En cualquier caso, esto explica por qué no coinciden los resultados finales de público (votación general) con las predicciones (votación de eurofans, es decir, quienes ya han escuchado todas las canciones MUCHAS veces y, por tanto, se ha perdido el efecto pegadizo).

En Eurovisión, de hecho, hay muchísimos sesgos cognitivos:

El efecto pico-fin, que dice que una persona tiende a valorar mejor una experiencia a partir de su momento más alto y el momento final, más recordados que los momentos iniciales. Por eso una película tiene picos de intensidad. Y por eso, en Eurovisión, las canciones son manualmente intercaladas según estilos para que, si una es buena dentro de un estilo, resalte por sí misma, y no se mezcle con la de antes o después. De hecho, cuando el país anfitrión elige su running order en la final, suele coger el 18-25, porque estadísticamente es más probable que el público se acuerde de ti, que si actúas en primera posición. Cuando una favorita cae por sorteo en la primera mitad de actuaciones, baja en las apuestas, también por culpa de otro sesgo, esta vez la profecía autocumplida, generando un círculo vicioso.
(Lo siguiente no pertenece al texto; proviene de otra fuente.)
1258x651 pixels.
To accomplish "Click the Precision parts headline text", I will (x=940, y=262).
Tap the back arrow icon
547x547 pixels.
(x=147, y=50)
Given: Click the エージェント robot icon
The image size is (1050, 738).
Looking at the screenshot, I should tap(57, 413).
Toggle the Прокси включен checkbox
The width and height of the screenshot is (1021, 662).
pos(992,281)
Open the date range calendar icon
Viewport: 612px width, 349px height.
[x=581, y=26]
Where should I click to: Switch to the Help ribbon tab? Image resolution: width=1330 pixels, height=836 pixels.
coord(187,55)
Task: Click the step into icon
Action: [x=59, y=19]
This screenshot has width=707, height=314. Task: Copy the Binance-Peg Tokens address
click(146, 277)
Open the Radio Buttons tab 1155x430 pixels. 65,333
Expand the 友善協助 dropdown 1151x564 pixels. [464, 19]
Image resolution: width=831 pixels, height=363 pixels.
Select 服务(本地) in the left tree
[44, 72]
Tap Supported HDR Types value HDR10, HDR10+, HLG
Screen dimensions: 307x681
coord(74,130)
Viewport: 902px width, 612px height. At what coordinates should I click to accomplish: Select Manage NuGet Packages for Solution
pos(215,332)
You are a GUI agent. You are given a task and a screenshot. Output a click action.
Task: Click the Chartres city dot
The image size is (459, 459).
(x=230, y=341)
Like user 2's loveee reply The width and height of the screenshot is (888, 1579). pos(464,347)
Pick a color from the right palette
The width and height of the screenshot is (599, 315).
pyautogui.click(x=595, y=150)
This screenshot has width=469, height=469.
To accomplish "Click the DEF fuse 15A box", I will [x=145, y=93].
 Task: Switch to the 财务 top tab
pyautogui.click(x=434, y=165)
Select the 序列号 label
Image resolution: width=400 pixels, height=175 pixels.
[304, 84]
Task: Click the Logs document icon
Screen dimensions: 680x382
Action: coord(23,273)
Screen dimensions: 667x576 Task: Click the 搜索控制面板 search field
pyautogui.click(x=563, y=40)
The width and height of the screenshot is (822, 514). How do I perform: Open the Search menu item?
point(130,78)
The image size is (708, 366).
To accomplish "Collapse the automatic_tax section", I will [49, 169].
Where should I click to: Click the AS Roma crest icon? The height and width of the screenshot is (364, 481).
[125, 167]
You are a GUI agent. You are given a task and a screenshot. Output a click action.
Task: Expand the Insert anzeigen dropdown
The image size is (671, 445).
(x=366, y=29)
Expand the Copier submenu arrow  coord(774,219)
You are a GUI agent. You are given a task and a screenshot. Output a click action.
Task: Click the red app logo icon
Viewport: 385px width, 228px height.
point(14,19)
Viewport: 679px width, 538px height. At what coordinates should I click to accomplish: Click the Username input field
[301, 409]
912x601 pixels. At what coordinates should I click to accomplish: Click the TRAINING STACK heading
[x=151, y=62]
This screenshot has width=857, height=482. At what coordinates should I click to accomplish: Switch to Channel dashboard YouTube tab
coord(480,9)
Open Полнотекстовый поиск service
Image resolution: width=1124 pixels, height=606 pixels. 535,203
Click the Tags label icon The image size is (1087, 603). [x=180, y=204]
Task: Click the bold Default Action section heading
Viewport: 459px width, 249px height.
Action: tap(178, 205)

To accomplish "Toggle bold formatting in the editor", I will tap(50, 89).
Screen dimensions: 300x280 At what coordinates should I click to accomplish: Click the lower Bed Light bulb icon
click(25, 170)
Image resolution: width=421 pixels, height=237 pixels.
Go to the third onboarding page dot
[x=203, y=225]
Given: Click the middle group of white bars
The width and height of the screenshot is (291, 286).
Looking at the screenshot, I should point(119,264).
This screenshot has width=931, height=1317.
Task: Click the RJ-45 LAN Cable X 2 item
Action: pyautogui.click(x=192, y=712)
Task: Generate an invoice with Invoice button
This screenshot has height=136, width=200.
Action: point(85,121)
Otro sesgo que existe en Eurovisión es el Efecto Halo, el cual nos hace creer que algo, al ser más estético, es también más funcional (y viceversa). Básicamente, que si el cantante es guapo, la escenografía es atractiva y la realización es impactante, la canción acaba sonándote mejor (de hecho, te invito a que cuentes cuánta gente es fea en Eurovisión).

Pero ojo, este sesgo tiene sus excepciones, por culpa del Efecto de Von Restorff, que hace destacar al elemento distinto dentro de una secuencia. Por eso, es una faena llevar un temazo dance el mismo año que predominan muchas canciones de ese género, aunque sean malas, porque el espectador va a bonificar, por ejemplo, una balada. Este año, a nuestra Blanca Paloma le favorece que hay MUCHO grupo y MUCHO pop, casi nada se parece a lo que llevamos.

Todos estos sesgos los explico en varias de mis clases, no sólo porque sean útiles para diseñar una buena experiencia de usuario en un servicio digital, sino cualquier experiencia en general, desde un evento (la semana pasada a última hora cambiamos de orden las dinámicas del Sarao porque había una que claramente iba a funcionar y otra donde tenía muchas dudas) hasta un relato.

En ese sentido, me he dado cuenta de que soy una persona de micro-relatos.

Porque tengo muchas historias y curiosidades que contar, cada una con una etiqueta distinta, desparejadas.

Soy como Eurovisión, una recopilación de canciones cortas de diferentes estilos que tienen que tener una relativa coherencia si quiero ofrecer una escucha completa a un público nuevo.

Estas soflamas son un buen ejemplo de ello.

En cambio, me cuesta mucho generar un relato único, un leitmotiv.

Lo que vendría a ser el álbum de un grupo.

Por eso cuando doy una charla, empiezo a saltar de un tema a otro hasta perder al público.

Si hablo de mis proyectos, no doy tiempo a la gente para que se ubique, pues cada uno de ellos son tres minutos “de canción” donde concentrar toda su complejidad de una forma comprensible.

Mi truco para evitarlo está siendo intencionalizar la fragmentación de estos relatos. O sea, que si no sé hablar 60 minutos de la misma cosa, vamos a jugar a hablar de 20 relatos distintos, con toda la intención. Eurovisionizarlos en cierto modo, para que el goteo esté justificado. Aunque también estoy probando a quitarme el foco y darle voz a otras personas, que no se trate de contar un relato, sino de construirlo durante la propia charla. Debatir y reflexionar. Una jam session de las ideas. A veces funciona mejor y otras peor.

Sin embargo, sigo con las ganas de explorar el camino de generar un relato consistente, narrativas coherentes que me sirvan para orientar conciertos enteros… ¿o no?